DÉFI 1
Dans le listing, reprenez sous forme de liste numérotée tout ce qui va de la ligne contenant « Viewport: 1568px width, 756px height. » jusqu'à la fin du listing, ces deux bornes comprises et sans les lignes vides. N'incluez pas les images dans votre réponse.

PAGE
La faute disciplinaire est une faute professionnelle et volontaire. L’insuffisance professionnelle ne présente pas un caractère fautif. En revanche, l’insuffisance d’activité, lorsqu’elle procède d’une abstention volontaire ou d’une mauvaise volonté délibéré, est constitutive d’une faute disciplinaire susceptible de justifier un licenciement.

En l’espèce, l’employeur reproche à Madame [X] d’avoir réalisé insuffisamment d’entretiens avec les fournisseurs sur la période septembre-décembre 2016, soit cinq entretiens par semaine, et de n’avoir entendu que la moitié des fournisseurs de son portefeuille.

Aucun élément ne permet toutefois de déterminer de façon certaine quel était le nombre moyen de rendez-vous attendu d’un acheteur par semaine, ou à quelle fréquence les différents fournisseurs devaient être reçus. Le seul élément de comparaison produit par l’employeur est l’emploi du temps d’un autre acheteur, Monsieur [C], sur la même période de quatre mois, ce qui est insuffisant pour établir la charge de travail normale moyenne d’un acheteur, ce d’autant que Madame [X] fait état d’autres tâches qui lui avaient été confiées en parallèle et dont la réalité n’est pas contestée par l’employeur (campagnes d’été non traitées pendant son absence, gestion simultanée de huit appels d’offre, mise en place d’un partenariat premier prix, gestion d’un périmètre additionnel épicerie sucrée).

L’employeur fait également état d’une pugnacité insuffisante dans le cadre des négociations tarifaires menées. Il ne verse toutefois pas d’éléments comparatifs s’agissant de négociations tarifaires estimées satisfaisantes, étant précisé qu’il ressort des chiffres produits que Madame [X] avait obtenu des baisses tarifaires. En outre, l’employeur justifie avoir demandé à la salariée de repartir en négociation sur certains dossiers, mais uniquement dans son compte-rendu d’activité adressé par mail du 13 décembre 2016. Ayant été mise à pied le 20 décembre, il ne peut lui être reprochée de ne pas avoir mis en place des actions en réponse en l’espace d’une semaine.

En tout état de cause, il conviendrait que l’employeur établisse, notamment par comparaison avec le niveau d’activité antérieur de la salariée, que Madame [X] a volontairement désinvesti ses missions, démonstration qu’il ne réalise pas.

A défaut d’établir l’existence d’une faute disciplinaire, le licenciement de Madame [X] est dépourvu de cause réelle et sérieuse. Le jugement du conseil de prud’hommes de Meaux sera infirmé sur ce point.

Sur les autres demandes

A la date de son licenciement, la salariée avait deux ans et onze mois d’ancienneté et l’entreprise comptait plus de onze salariés. Sa rémunération brute moyenne mensuelle était de 3.854 €.

-Sur le rappel de salaires sur mise à pied et les congés payés afférents

En application des dispositions de l’article L. 1332-3 du code du travail, en l’absence de faute grave, la mise à pied à titre conservatoire n’était pas justifiée et Madame [X] est donc fondée à percevoir le salaire correspondant, soit la somme de 1.927 €, ainsi que l’indemnité de congés payés afférente, soit 192,70 €.

DONNÉES FOURNIES

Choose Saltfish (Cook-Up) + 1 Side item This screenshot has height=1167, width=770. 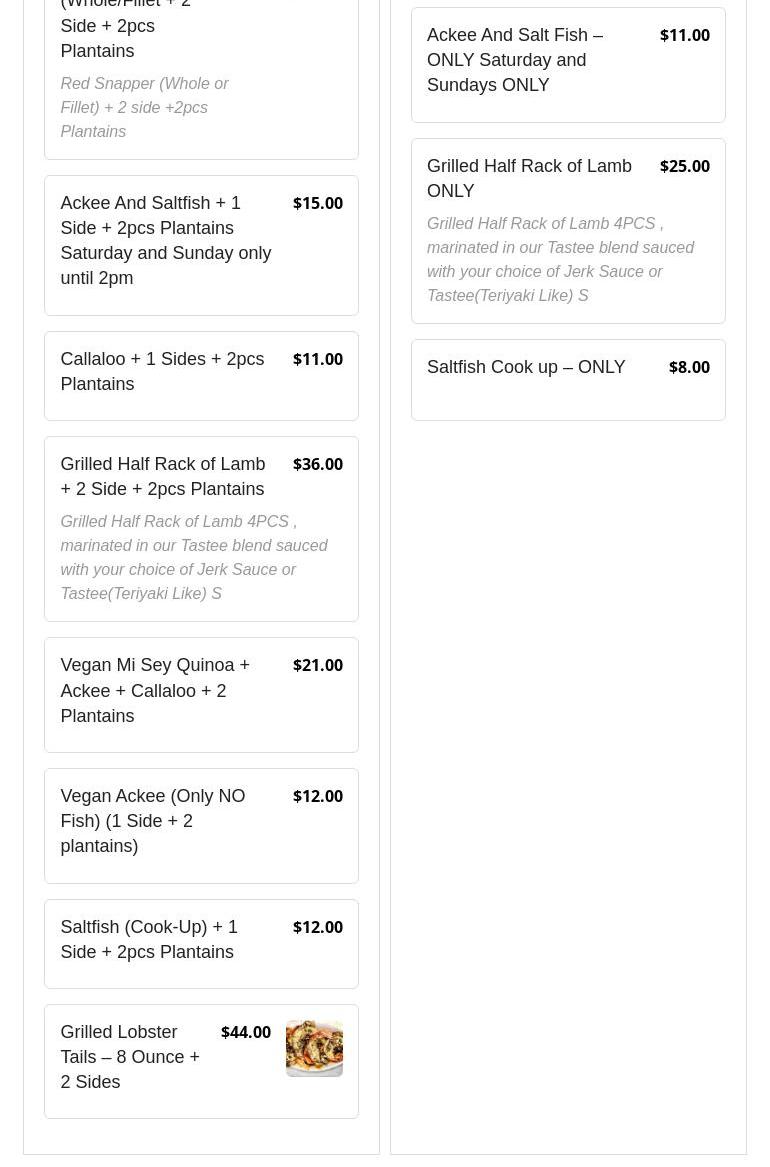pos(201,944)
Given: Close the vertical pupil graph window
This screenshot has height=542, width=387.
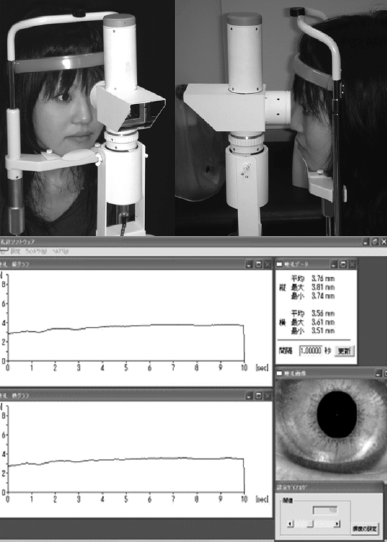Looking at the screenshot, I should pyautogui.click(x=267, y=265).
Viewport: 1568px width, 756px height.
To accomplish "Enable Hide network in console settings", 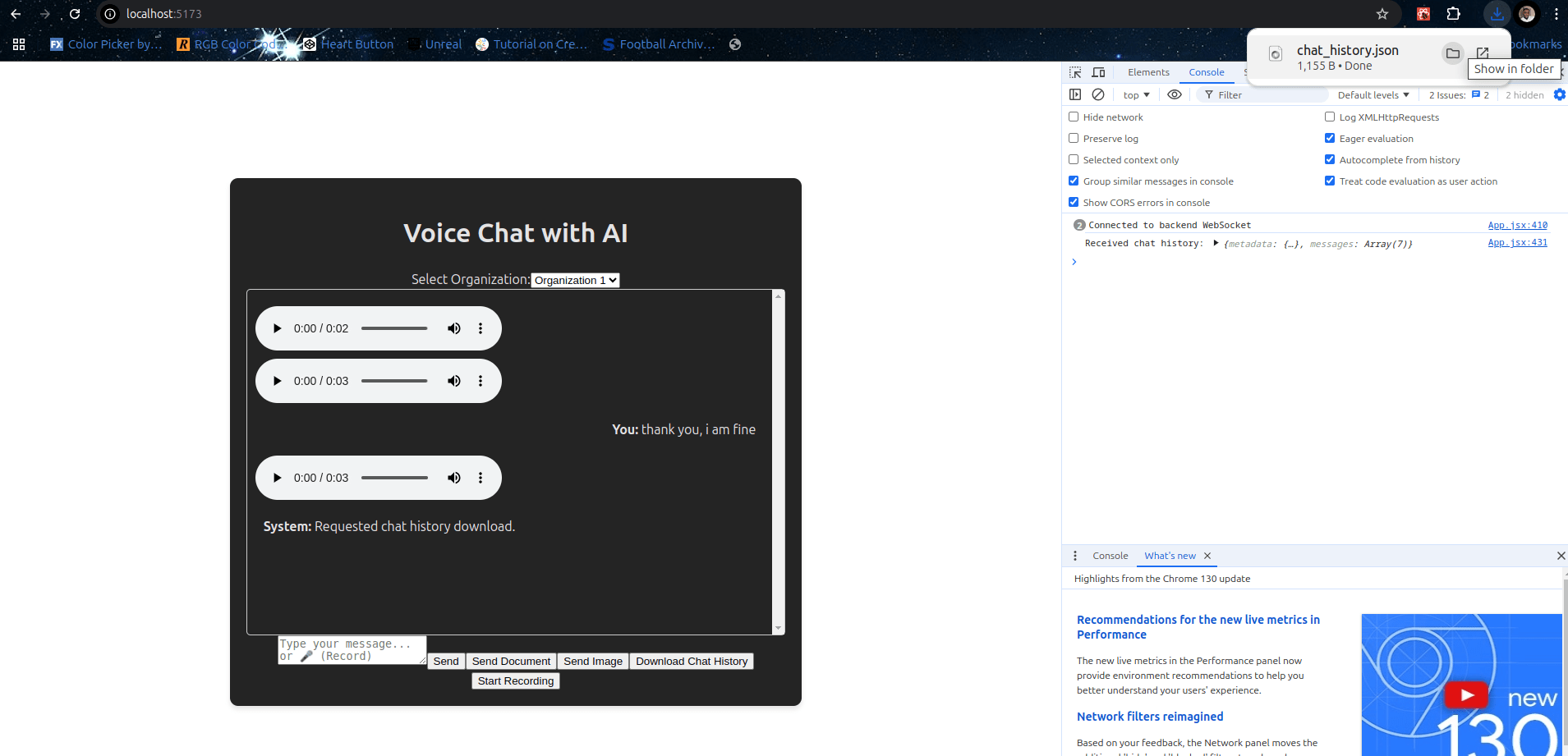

DÉFI 2
Rédigez la suite de la décision sur le licenciement de Madame [X] à partir de sa dernière phrase.

RÉPONSE FINALE 1
1. Viewport: 1568px width, 756px height.
2. To accomplish "Enable Hide network in console settings", 

RÉPONSE FINALE 2
-Sur l’indemnité de préavis et les congés payés afférents

A la date de la rupture, Madame [X] avait plus de deux années d’ancienneté et est donc fondée à percevoir une indemnité compensatrice de préavis égale à deux mois de salaire sur le fondement des articles L. 1234-1 et L. 1234-5 du code du travail, soit la somme de 7.708 € (2 x 3.854 €), ainsi que l’indemnité de congés payés afférente, soit 770,80 €. L’appelante sera déboutée pour le surplus.

-Sur l’indemnité de licenciement

En vertu de l’article L. 1234-9 du code du travail dans sa version applicable à l’espèce, le salarié titulaire d’un contrat de travail à durée indéterminée, licencié alors qu’il compte une année d’ancienneté ininterrompue au service du même employeur, a droit, sauf en cas de faute grave, à une indemnité de licenciement.

En vertu de l’article R. 1234-2 du même code dans sa version applicable à l’espèce, l’indemnité de licenciement ne peut être inférieure à un cinquième de mois de salaire par année d’ancienneté, auquel s’ajoutent deux quinzièmes de mois par année au-delà de dix ans d’ancienneté.

En l’espèce, Madame [X] est également fondée à percevoir une indemnité de licenciement à hauteur de deux cinquième de 3.854 €, soit 1.541,60 €. L’appelante sera déboutée pour le surplus.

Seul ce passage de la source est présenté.